Linea recta, a straight or right line is that, as Plato defineth it, whose middle points do hinder us from seeing both the extremes at once; As in the eclipse of the Sunne, if a right line should be drawne from the Sunne, by the Moone, unto our eye, the body of the Moone beeing in the midst, would hinder our sight, and would take away the sight of the Sunne from us: which is taken from the Opticks, in which we are taught, that we see by straight beames or rayes. Therfore to lye equally betweene the boundes, that is by an equall distance: to bee the shortest betweene the same bounds; And that the middest doth hinder the sight of the extremes, is all one.
7. A crooked line is touch'd of a right or crooked line, when they both doe so meete, that being continued or drawne out farther they doe not cut one another.

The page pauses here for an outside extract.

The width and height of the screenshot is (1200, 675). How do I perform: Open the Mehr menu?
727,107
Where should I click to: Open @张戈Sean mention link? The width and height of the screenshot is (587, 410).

Tactus, Touching is propper to a crooked line, compared either with a right line or crooked, as is manifest out of the 2. and 3. d 3. A right line is said to touch a circle, which touching the circle and drawne out farther, doth not cut the circle, 2 d 3. as here ae, the right line toucheth the periphery iou. And ae. doth touch the helix or spirall.
Circles are said to touch one another, when touching they doe not cutte one another, 3. d 3. as here the periphery doth aej. doth touch the periphery ouy.
Therefore
8. Touching is but in one point onely. è 13. p 3.
This Consectary is immediatly conceived out of the definition; for otherwise it were a cutting, not touching. So Aristotle in his Mechanickes saith; That a round is easiliest mou'd and most swift; Because it is least touch't of the plaine underneath it.
9. A crooked line is either a Periphery or an Helix. This also is such a division, as our Authour could then hitte on.